Díaz-Concepción’s conviction is affirmed.
. Díaz-Concepción did well in his negotiations. The information charged that he "did knowingly and intentionally possess a firearm ... in furtherance of a drug trafficking crime in violation of [18 U.S.C. § ] 924(c)(l)(A)(i).” A violation of § 924(c)(l)(A)(i) carries a mandatory minimum sentence of five years’ imprisonment. In contrast, a violation of § 924(c)(l)(B)(ii)-—the provision applicable when the firearm at issue is a machine gun—carries a mandatory minimum sentence of 30 years’ imprisonment.
. The judge enumerated for Díaz-Concepción the various rights he was waiving under the agreement. As Díaz-Concepción himself summarizes in his brief, he acknowledged that he was "waiving his right to remain silent, to be presumed innocent, to testify on his own behalf, to have a speedy trial, to cross examine witnesses and challenge the evidence against him, to be found guilty only upon a unanimous verdict, to compel attendance of witnesses, to be assisted by counsel throughout the trial, to be presumed innocent, to have the prosecution bear the burden of proof beyond a reasonable doubt, and to make no admissions incriminating himself.”
. It is true that the ordinary requirements of Rule 11 may be heightened in an extraordinary case "depending on the attributes of the particular defendant, the nature of the specific offense, and the complexity of the attendant circumstances.” Ramos-Mejía, 721 F.3d at 15. But "[t]his is a run-of-the-mine case, involving a mature defendant with a history of gainful employment [and some college education]. The appellant was facing only a single charge-—and that charge was not a complicated one. Moreover, the circumstances attendant to the charged crime were straightforward.” Id.

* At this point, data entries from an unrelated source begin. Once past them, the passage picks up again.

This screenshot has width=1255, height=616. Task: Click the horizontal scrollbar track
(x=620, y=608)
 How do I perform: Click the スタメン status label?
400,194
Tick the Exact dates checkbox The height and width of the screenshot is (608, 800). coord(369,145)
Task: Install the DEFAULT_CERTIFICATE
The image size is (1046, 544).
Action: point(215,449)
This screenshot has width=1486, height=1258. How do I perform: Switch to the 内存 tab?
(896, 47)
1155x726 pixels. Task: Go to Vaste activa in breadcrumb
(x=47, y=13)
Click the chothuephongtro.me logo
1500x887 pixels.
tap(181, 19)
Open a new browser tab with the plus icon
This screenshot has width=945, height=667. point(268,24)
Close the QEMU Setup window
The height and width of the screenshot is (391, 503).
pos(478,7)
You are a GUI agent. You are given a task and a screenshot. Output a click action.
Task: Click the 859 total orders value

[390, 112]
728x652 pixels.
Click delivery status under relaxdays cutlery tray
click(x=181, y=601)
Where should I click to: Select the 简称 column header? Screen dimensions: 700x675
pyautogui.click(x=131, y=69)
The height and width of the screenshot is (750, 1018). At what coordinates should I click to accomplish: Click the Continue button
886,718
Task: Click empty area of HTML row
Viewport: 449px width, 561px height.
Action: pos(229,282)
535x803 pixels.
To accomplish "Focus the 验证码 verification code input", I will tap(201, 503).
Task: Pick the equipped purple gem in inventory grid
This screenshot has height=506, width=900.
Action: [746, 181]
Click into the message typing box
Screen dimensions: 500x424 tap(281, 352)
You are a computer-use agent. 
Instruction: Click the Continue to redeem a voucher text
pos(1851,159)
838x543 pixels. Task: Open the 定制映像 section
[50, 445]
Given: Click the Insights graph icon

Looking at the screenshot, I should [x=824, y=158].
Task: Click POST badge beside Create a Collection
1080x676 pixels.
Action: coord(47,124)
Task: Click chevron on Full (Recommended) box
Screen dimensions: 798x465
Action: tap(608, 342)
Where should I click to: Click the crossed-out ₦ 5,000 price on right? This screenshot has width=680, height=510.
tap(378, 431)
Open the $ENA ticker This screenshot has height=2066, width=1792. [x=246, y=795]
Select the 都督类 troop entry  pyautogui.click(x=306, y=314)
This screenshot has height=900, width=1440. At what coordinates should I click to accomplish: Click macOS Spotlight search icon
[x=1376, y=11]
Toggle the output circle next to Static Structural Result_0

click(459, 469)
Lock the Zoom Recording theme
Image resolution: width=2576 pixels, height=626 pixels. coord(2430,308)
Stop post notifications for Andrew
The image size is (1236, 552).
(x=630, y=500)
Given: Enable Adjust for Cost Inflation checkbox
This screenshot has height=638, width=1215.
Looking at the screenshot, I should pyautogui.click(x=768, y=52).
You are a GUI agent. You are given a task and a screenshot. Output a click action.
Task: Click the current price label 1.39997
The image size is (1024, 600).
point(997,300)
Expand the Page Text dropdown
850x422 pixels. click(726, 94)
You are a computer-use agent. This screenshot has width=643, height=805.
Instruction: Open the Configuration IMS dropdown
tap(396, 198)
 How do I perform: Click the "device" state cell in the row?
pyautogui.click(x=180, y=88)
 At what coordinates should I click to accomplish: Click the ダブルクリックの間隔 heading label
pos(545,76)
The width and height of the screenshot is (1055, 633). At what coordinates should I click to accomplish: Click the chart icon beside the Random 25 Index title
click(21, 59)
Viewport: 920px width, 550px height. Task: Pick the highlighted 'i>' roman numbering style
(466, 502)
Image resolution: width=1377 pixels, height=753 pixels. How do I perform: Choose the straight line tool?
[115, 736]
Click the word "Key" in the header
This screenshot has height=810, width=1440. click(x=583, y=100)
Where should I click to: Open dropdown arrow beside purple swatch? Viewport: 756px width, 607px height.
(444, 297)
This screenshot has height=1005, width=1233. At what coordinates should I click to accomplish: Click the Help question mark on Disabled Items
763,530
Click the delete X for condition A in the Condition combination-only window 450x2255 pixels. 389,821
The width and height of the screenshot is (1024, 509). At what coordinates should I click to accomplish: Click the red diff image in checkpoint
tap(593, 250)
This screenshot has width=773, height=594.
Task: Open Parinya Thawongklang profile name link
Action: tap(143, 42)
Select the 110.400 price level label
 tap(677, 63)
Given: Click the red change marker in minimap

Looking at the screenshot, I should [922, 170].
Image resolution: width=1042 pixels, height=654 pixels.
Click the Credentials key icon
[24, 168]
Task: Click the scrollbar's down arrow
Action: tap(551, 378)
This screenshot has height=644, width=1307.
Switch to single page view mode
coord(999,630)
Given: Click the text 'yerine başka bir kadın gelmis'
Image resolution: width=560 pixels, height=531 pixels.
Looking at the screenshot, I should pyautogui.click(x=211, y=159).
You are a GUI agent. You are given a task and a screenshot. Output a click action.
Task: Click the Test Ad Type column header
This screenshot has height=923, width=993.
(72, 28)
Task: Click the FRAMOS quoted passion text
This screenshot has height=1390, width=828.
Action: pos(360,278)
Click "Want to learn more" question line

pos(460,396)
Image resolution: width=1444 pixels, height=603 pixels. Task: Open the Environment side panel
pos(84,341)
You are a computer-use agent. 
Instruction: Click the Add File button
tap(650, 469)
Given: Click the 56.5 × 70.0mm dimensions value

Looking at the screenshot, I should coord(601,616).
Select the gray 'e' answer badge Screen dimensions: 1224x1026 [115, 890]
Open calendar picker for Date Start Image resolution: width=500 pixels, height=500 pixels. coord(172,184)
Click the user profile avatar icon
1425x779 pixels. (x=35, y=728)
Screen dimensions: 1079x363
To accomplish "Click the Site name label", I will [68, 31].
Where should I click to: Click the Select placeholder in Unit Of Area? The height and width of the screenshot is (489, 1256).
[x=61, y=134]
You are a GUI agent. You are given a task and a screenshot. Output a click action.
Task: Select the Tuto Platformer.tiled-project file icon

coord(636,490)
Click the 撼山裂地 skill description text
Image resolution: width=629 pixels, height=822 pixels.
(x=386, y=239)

. To the extent that, in addition to his claim that the district court violated Rule 11(b)(1)(G) by failing to explain to him the elements of a § 924(c) violation, Díaz-Con-cepción independently claims that the district court violated Rule 11(b)(3) by accepting a plea that he noW purports lacked a sufficient factual basis, that claim easily fails. Even if the claim has not been waived as perfunctorily raised, see United States v. Zannino, 895 F.2d 1, 17 (1st Cir. 1990), for the reasons just recounted, the facts that the government proffered and that Díaz-Concepción conceded easily provided the plea with "a rational basis in fact[].” Delgado-Hernández, 420 F.3d at 27 (quoting Gandia-Maysonet, 227 F.3d at 6).